The second jockey wheel may be located above the tensioning jockey wheel, and may be either in front of or behind the tensioning jockey wheel with respect to a forward direction of the bicycle. The tensioning jockey wheel and the second jockey wheel may be arranged such that the chain extends upwardly from the chainring of the crankset towards the second jockey wheel, around the second jockey wheel, downwardly from the second jockey wheel towards the tensioning jockey wheel, around the tensioning jockey wheel, and rearwardly and upwardly from the tensioning jockey wheel towards the rear cassette.

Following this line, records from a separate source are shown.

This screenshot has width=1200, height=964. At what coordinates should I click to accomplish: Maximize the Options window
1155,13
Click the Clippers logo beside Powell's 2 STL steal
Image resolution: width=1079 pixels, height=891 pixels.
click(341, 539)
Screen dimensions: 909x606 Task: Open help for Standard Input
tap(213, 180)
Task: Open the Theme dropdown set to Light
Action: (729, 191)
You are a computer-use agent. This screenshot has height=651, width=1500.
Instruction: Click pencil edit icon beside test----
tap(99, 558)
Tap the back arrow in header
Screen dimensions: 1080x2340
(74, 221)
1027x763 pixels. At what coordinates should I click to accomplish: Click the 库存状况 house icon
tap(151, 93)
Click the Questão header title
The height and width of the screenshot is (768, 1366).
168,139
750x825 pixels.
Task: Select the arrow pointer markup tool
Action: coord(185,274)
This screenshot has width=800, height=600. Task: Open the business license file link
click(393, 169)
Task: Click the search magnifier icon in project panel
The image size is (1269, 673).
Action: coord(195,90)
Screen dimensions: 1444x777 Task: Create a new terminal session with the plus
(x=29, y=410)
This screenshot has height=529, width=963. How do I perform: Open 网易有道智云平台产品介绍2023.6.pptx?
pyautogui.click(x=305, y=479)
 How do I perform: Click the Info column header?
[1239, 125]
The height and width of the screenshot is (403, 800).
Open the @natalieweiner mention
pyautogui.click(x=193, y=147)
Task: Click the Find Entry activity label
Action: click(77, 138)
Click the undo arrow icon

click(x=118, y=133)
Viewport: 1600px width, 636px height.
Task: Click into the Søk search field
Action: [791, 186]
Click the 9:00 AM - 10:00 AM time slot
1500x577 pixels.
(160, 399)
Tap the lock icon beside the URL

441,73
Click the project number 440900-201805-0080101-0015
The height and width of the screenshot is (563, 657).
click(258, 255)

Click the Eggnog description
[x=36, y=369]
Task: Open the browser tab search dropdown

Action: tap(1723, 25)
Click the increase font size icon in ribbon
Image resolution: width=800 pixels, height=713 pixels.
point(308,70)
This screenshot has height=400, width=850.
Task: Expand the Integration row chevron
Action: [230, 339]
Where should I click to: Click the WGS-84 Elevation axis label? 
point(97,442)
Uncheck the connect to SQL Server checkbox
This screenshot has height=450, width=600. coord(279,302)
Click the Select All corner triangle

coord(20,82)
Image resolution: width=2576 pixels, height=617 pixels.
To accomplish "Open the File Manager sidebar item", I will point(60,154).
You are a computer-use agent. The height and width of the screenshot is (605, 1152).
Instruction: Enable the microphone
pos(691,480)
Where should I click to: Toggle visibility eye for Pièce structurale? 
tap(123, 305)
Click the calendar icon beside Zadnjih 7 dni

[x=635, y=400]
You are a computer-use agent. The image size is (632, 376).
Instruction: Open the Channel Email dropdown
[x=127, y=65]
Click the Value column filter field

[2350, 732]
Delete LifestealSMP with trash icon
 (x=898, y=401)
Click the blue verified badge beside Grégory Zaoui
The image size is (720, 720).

In a preferred embodiment the chain may extend upwardly and rearwardly from the chainring of the crankset towards the second jockey wheel, and downwardly and forwardly from the second jockey wheel towards the tensioning jockey wheel.

The actuation system may comprise an actuation cable that is connected to a user- operable lever, which may be mounted at any suitable location on the bicycle, for example on the handlebars of the bicycle.

The lever may be a first lever, and may form part of a lever assembly that further comprises a second user-operable lever. The second lever may, for example, be connected to a further actuation system that is configured to switch the hub between the fixed state and the free wheel state. The first lever may be located in front of the second lever such that the first lever is engaged before the second lever when a user pulls on both levers.

The movable arm may be a swing arm that is pivotable with respect to the bicycle frame.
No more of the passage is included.